• [Stored rows]

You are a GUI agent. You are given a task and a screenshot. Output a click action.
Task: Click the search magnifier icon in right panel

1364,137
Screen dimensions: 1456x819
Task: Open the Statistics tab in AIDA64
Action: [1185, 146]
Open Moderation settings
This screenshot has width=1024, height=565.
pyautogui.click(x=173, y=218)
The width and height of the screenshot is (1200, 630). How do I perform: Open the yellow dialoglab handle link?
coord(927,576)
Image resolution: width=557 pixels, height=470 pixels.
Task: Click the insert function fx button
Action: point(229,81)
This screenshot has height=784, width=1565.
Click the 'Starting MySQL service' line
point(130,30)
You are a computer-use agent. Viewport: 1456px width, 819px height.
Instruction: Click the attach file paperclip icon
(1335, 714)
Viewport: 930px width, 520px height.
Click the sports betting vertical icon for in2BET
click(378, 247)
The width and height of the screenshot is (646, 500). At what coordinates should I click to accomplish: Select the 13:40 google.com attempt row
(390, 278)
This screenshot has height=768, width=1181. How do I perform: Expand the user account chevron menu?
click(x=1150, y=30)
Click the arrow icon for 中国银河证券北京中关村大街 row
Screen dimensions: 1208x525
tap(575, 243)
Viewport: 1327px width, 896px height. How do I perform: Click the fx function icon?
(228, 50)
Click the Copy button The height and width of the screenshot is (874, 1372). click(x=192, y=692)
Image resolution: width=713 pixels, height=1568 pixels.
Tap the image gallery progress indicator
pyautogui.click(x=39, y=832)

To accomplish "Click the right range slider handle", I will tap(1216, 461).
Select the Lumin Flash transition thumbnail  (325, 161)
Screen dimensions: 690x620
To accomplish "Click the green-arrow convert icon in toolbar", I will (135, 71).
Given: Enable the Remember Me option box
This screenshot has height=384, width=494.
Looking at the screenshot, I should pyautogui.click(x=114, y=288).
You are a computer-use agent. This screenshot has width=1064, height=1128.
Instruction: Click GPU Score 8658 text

• [Goal]
Could you reproduce all of the material above line for line, with no changes at all?

• [Result]
You are a GUI agent. You are given a task and a screenshot. Output a click action.
Task: Click the search magnifier icon in right panel

1364,137
Screen dimensions: 1456x819
Task: Open the Statistics tab in AIDA64
Action: [1185, 146]
Open Moderation settings
This screenshot has width=1024, height=565.
pyautogui.click(x=173, y=218)
The width and height of the screenshot is (1200, 630). How do I perform: Open the yellow dialoglab handle link?
coord(927,576)
Image resolution: width=557 pixels, height=470 pixels.
Task: Click the insert function fx button
Action: point(229,81)
This screenshot has height=784, width=1565.
Click the 'Starting MySQL service' line
point(130,30)
You are a computer-use agent. Viewport: 1456px width, 819px height.
Instruction: Click the attach file paperclip icon
(1335, 714)
Viewport: 930px width, 520px height.
Click the sports betting vertical icon for in2BET
click(378, 247)
The width and height of the screenshot is (646, 500). At what coordinates should I click to accomplish: Select the 13:40 google.com attempt row
(390, 278)
This screenshot has height=768, width=1181. How do I perform: Expand the user account chevron menu?
click(x=1150, y=30)
Click the arrow icon for 中国银河证券北京中关村大街 row
Screen dimensions: 1208x525
tap(575, 243)
Viewport: 1327px width, 896px height. How do I perform: Click the fx function icon?
(228, 50)
Click the Copy button The height and width of the screenshot is (874, 1372). click(x=192, y=692)
Image resolution: width=713 pixels, height=1568 pixels.
Tap the image gallery progress indicator
pyautogui.click(x=39, y=832)

To accomplish "Click the right range slider handle", I will tap(1216, 461).
Select the Lumin Flash transition thumbnail  (325, 161)
Screen dimensions: 690x620
To accomplish "Click the green-arrow convert icon in toolbar", I will (135, 71).
Given: Enable the Remember Me option box
This screenshot has height=384, width=494.
Looking at the screenshot, I should pyautogui.click(x=114, y=288).
You are a computer-use agent. This screenshot has width=1064, height=1128.
Instruction: Click GPU Score 8658 text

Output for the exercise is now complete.